What to work on: Substitute "mail" for "envelope" in the listing below and write it out again with nothing else changed, leaving out the pictures.

━━━━━━━━

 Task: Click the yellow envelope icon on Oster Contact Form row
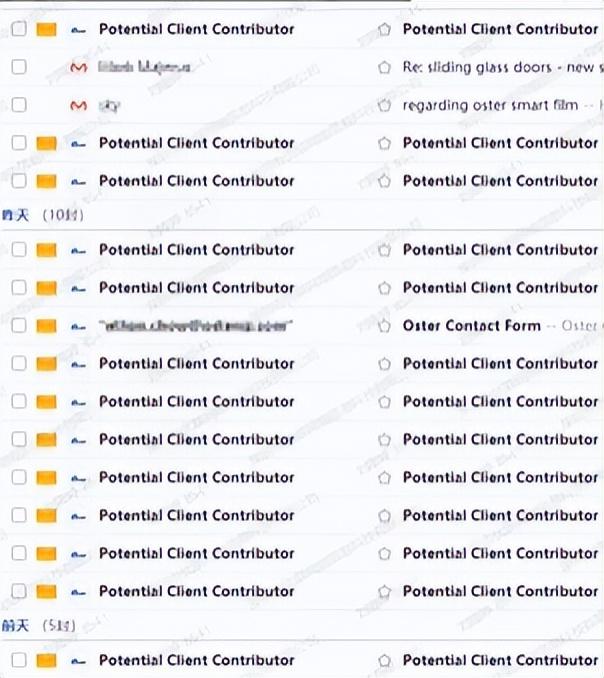pyautogui.click(x=45, y=326)
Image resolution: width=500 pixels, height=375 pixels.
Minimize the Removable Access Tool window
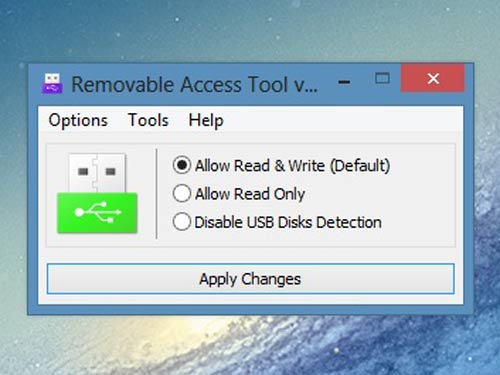click(344, 81)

━━━━━━━━

Exercise output:
 Task: Click the yellow mail icon on Oster Contact Form row
pyautogui.click(x=45, y=326)
Image resolution: width=500 pixels, height=375 pixels.
Minimize the Removable Access Tool window
click(344, 81)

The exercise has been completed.